Se podría decir que pasamos una buena porción de nuestra vida buscando aprobación, de nuestra familia, amigos, pareja, colegas. Algunos más que otros, pero todos alguna vez hemos cedido al parecer externo, a congraciarnos con la palmadita en el hombro, a querer pertenecer y sentirnos parte de un grupo, emulando las maneras de ser y hacer de los demás.
No hay nada de malo en ello, somos seres sociales por naturaleza. El rechazo de nuestro círculo o la desaprobación de nuestros seres queridos constituye una especie de muerte social y también emocional. Casi que estamos condicionados a no querer desentonar, a ir con nuestro clan y con la masa de los que reconocemos como nuestros seres cercanos.
No obstante, existen momentos en que debemos elegir contra corriente
, porque nuestra voz interior nos dicta un camino que no necesariamente es el convencional, el que nuestra familia ha considerado el más favorable para nosotros, o el que incluso nuestra impostura del deber ser nos dicta.
En la adolescencia vivimos ese momento de reconocernos individualmente y querer gritarle al mundo quiénes somos, que tenemos nuestra propias ideas y nuestra manera de ver el mundo. De ahí que la adolescencia sea considerada la etapa más rebelde de la vida de una persona. A algunos ese arranque de valentía adolescente les dura poco, otros se lo cargan para siempre -con los precios y recompensas que de seguro trae consigo- y existen los del punto medio, los que pareciera que perpetúan ese pulso entre buscar encajar y ganar aprobación, o ser ellos mismos, expresando su diferencia o singularidad.
Con esto no inválido consultar opiniones expertas, recibir consejos de los buenos amigos. Pero, al final, nadie más que nosotros mismos sabe qué quiere, para donde va o qué camino quiere elegir.
Son muchos los momentos en que estamos expuestos a tomar decisiones en contra de la corriente. Serán esos los momentos de sutil emancipación, de gritarle al mundo, soy el capitán del barco de mi vida y tomo la dirección que quiera en alta mar. Y justo en esos instantes donde requerimos hacer acopio de nuestra valentía, claridad de razones y motivos, certeza de para dónde vamos; son los momentos en los que nos entra la tonta pregunta de ¿Y él o ella cómo lo verá? ¿Le parecerá bien?
Dejemos de someter a pequeñas encuestas y sondeos las decisiones apremiantes y determinantes de nuestra vida. Dejemos de pedir permiso para ser nosotros mismos y vivir nuestra vida, porque cierto es que cada quien tiene el derecho, y ese solo derecho, a vivir la suya.
Por otra parte, nuestros errores forman nuestro bagaje y experiencia. Y bien decía mi padre que, «la experiencia es como la mierda, nadie coge la que es ajena». Así que por rudo y grosero que parezca, nadie puede vivir por usted, usted no puede vivir por nadie.
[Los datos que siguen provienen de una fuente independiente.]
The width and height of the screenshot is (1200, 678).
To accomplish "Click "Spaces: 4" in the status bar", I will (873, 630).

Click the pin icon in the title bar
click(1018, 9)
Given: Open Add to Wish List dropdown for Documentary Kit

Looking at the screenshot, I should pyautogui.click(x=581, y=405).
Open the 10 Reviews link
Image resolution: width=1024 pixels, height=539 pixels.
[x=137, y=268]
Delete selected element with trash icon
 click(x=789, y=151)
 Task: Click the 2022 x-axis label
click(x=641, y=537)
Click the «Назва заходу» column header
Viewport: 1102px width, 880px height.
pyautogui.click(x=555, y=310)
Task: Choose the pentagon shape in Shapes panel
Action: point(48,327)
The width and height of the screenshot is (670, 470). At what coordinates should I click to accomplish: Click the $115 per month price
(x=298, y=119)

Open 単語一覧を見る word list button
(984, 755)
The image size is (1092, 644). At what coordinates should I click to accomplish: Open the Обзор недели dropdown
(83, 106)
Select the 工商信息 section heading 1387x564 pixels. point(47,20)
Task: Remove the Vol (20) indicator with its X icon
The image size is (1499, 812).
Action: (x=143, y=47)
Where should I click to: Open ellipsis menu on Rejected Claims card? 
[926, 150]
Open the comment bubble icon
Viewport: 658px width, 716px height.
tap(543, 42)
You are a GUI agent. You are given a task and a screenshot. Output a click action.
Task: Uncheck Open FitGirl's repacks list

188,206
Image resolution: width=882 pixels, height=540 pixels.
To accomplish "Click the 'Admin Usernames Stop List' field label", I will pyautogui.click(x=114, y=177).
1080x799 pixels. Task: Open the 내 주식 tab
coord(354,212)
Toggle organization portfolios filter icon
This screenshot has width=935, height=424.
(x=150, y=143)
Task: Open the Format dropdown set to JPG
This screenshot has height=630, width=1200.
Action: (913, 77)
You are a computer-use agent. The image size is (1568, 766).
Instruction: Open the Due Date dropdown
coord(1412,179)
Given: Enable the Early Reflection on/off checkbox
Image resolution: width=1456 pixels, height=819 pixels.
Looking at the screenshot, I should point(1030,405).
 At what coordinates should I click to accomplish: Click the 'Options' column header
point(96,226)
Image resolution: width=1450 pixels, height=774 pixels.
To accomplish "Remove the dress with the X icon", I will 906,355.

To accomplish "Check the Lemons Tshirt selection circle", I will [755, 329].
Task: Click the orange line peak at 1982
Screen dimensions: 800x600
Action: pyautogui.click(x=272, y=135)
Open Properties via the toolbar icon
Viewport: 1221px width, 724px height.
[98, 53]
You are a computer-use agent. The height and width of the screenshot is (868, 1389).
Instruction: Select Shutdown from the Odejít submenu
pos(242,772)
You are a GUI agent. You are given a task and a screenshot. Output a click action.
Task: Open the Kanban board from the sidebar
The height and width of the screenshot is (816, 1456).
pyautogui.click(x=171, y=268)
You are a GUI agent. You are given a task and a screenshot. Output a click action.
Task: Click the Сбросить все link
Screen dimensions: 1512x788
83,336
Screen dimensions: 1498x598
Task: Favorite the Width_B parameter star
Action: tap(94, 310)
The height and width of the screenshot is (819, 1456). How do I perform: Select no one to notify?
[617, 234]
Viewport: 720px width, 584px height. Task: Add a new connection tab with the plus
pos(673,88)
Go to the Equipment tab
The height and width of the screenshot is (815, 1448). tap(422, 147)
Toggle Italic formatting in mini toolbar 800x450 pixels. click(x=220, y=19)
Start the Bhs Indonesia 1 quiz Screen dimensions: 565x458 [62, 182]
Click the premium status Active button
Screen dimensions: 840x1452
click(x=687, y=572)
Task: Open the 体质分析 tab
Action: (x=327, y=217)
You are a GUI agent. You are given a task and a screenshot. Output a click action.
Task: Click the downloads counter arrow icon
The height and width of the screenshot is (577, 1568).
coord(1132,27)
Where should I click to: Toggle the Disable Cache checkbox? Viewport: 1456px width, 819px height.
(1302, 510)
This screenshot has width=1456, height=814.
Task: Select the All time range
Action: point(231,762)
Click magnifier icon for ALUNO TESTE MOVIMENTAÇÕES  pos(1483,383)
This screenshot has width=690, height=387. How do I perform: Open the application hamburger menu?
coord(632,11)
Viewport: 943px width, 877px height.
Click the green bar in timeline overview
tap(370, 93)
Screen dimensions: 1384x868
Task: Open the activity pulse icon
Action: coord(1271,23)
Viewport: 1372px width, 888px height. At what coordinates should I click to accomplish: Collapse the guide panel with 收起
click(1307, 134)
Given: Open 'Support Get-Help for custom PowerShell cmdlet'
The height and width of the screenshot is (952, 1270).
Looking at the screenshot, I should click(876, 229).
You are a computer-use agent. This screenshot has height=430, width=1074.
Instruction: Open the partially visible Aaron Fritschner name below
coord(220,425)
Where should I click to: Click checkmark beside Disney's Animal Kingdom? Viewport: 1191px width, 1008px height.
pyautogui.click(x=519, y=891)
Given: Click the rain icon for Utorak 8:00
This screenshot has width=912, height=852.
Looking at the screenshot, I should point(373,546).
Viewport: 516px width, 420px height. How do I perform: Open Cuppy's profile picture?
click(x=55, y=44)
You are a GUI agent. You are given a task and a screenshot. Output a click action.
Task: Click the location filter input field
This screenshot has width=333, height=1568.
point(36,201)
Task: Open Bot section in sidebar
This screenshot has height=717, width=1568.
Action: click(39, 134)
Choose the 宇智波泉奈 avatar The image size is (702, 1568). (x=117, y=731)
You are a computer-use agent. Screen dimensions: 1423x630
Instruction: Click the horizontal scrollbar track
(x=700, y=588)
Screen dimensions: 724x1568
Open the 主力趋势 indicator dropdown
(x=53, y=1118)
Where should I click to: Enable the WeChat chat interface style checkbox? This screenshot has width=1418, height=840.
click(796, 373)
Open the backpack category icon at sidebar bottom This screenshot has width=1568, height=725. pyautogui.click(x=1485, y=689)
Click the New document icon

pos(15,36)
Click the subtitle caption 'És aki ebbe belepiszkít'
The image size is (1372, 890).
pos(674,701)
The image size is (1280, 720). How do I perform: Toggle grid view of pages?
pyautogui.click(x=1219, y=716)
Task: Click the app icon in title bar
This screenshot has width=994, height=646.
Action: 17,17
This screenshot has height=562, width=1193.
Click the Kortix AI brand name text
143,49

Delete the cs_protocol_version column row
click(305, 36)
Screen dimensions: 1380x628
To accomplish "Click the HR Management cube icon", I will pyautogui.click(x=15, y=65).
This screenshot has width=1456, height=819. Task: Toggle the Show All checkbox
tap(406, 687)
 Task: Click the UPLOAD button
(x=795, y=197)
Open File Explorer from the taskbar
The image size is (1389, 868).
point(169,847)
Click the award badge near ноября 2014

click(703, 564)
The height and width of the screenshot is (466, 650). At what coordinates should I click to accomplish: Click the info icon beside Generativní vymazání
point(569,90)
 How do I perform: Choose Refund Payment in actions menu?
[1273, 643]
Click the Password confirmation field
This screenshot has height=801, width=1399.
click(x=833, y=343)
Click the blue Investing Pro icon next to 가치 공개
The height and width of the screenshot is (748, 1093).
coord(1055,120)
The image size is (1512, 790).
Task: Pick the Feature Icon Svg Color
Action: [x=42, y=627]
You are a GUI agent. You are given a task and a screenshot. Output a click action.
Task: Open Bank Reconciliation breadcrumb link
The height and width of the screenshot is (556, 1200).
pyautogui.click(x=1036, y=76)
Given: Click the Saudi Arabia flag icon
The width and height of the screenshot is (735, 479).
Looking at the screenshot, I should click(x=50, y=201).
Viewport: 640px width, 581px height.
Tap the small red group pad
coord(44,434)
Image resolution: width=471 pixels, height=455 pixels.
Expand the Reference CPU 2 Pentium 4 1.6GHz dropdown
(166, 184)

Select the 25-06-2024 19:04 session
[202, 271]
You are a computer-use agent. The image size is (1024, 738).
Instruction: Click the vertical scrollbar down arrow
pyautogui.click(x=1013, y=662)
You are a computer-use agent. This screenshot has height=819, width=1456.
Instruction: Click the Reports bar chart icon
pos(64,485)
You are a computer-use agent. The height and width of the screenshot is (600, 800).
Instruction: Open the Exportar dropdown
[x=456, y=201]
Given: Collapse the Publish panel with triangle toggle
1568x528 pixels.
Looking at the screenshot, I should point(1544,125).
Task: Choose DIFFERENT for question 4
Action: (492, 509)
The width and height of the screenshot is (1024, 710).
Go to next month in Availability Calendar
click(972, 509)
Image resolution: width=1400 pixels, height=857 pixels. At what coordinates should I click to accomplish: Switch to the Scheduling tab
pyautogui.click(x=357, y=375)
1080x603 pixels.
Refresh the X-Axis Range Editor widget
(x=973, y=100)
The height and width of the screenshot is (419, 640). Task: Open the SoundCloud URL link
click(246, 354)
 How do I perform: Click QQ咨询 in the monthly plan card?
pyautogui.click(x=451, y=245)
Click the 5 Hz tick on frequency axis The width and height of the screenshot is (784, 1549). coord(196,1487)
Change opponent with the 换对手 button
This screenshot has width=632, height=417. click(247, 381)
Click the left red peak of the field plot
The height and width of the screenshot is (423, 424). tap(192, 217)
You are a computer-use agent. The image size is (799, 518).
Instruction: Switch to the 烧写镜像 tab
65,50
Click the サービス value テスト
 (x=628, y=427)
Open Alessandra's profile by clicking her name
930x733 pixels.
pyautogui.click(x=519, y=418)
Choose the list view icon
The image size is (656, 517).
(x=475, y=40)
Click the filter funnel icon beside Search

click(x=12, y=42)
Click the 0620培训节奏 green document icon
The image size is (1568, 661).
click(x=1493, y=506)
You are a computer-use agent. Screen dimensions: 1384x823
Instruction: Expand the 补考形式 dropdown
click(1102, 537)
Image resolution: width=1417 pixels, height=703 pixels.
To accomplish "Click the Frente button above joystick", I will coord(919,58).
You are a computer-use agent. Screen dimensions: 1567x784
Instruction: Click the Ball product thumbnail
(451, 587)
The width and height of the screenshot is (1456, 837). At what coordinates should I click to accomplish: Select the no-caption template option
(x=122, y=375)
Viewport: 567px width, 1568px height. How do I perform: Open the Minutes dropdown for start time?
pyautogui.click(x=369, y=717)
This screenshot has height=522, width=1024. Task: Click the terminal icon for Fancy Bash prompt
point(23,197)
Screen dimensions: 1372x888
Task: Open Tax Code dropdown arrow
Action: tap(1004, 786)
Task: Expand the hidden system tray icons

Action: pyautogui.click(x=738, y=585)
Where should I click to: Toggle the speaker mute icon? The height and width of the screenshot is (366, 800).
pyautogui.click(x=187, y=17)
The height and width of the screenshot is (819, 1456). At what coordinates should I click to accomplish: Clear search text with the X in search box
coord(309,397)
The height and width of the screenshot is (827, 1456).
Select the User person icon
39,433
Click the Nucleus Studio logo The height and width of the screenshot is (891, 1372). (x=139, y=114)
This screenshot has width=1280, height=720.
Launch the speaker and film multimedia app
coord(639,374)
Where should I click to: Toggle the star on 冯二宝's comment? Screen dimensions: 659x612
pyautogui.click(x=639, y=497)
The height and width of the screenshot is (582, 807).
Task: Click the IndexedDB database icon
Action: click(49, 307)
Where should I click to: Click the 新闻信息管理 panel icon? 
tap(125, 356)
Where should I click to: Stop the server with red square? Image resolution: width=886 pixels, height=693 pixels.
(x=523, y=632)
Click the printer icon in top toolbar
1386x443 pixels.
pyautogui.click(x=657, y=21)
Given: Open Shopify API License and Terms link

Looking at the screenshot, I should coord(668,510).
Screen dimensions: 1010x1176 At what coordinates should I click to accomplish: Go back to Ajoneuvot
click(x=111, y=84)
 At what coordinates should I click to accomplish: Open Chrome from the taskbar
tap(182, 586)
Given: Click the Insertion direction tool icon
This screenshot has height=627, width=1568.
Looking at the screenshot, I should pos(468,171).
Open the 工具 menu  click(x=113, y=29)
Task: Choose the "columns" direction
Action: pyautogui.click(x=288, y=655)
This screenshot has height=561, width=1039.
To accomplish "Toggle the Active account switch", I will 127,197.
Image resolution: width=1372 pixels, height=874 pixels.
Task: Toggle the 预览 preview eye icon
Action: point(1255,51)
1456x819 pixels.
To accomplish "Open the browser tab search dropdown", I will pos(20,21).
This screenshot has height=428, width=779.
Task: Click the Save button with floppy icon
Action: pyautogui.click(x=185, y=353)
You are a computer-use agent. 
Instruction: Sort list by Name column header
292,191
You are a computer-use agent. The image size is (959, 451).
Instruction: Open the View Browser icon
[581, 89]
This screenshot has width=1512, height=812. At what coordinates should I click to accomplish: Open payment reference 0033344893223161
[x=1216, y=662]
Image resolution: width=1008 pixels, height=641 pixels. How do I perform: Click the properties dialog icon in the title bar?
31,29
De manera que, cuando le entre ese tufillo de la búsqueda de aprobación externa, del que dirán cómo pregunta e inquietud, tenga la claridad del para qué está eligiendo x o y camino, a dónde lo llevará esa decisión, para qué elige ese paso y qué ganará con él, pero también, qué está dispuesto a sacrificar en el intento.
Me atrevo a decir que las decisiones que he tomado en mi vida con mayor claridad han sido aquellas en las que el para qué ha estado perfectamente claro, aquellas en las que la opinión de otros no sonaba ni tronaba, porque la elección ya era obvia, indiscutible y monárquicamente mía.
Te comparto esta reflexión con mucho cariño porque no soy inmune a la búsqueda de aprobación externa. Incluso, creo firmemente que nadie es 100% inmune. Lo que no se vale es dejar de luchar por tus metas personales, o ser una persona que no eres para buscar complacer a los demás.
Se pueden pasar años de la vida poniendo tu valía personal en la complacencia de los demás. Te lo digo por experiencia propia. Pero, de seguro, llegará un momento en que te pese. Un momento en que necesites amarte incondicionalmente, así tus elecciones propicien que el mundo se ponga temporalmente de cabeza (y digo temporalmente, porque TODO, ABSOLUTAMENTE TODO pasa).
Aún en días de debilidad y, valga decir, de pendejada, puede regresar ese impulso malsano, manifiesto en la pereza de elegir por nosotros mismos, la necesidad de que nos hagan barra.
Así que, cuando te asalte la duda y quieras saber si los demás gustan o no de lo que estás haciendo, retrocede, respira tranquilito y repite conmigo: ¿Y yo para qué estoy eligiendo esto? Y te aseguro, si la tienes clara, que recuperarás el coraje y asumirás las consecuencias.